• **Problem to work on**
Repeat the passage below on the contractor and GM analogies word for word, from "I love analogies." to "have that luxury.".

I love analogies. Let me play around. What if the contractor you hired had several electricians on that staff who were known for sloppy work? Or carpenters who were known to be so sloppy that they spent more time correcting mistakes rather than building things. My response would be: "get those guys the **** away from my foundation." The secretaries, staff, etc... are one thing. But your specialists like carpenters? I want the right guys for the job. Otherwise I'll spend way more time fixing their mistakes. But the analogy is also flawed. I would never hire the guy in the first place until he had a staff in place and if I did, shame on me. The NFL and corporate America doesn't have that luxury.

The more appropriate analogy is a company like GM. Let's assume it's 2008. Before they declared bankruptcy. There are two approaches to fixing GM. You can take a shotgun approach, immediately act on pressing issues, and adjust later if you make mistakes. Or... you can take it slow, think through the problem, prioritize your strategies, and get the right people in place before you roll in fast forward. In most of corporate America, they use the latter approach. At GM, do you want the same idiots who screwed the company up to be the ones who are also helping you dig the company out of the grave? And given the bureaucracy of the company, don't you want the entire company working under the same vision as opposed to your operations guys focusing on cutting costs, your finance guys focusing on growing the company, and your marketing guys focusing on more expensive customer service? There are lots of great ways to immediately bump up the stock price, but the only way to get the company moving is to get the entire organization to move in one specific vision and to have the foundation and structure to make things happen.

• **Supplied information**
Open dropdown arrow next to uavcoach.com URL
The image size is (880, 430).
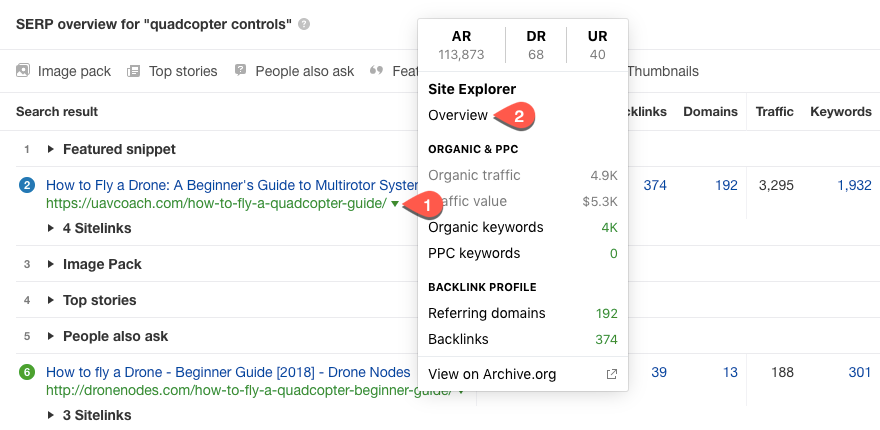click(395, 204)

• **Response to the exercise**
I love analogies. Let me play around. What if the contractor you hired had several electricians on that staff who were known for sloppy work? Or carpenters who were known to be so sloppy that they spent more time correcting mistakes rather than building things. My response would be: "get those guys the **** away from my foundation." The secretaries, staff, etc... are one thing. But your specialists like carpenters? I want the right guys for the job. Otherwise I'll spend way more time fixing their mistakes. But the analogy is also flawed. I would never hire the guy in the first place until he had a staff in place and if I did, shame on me. The NFL and corporate America doesn't have that luxury.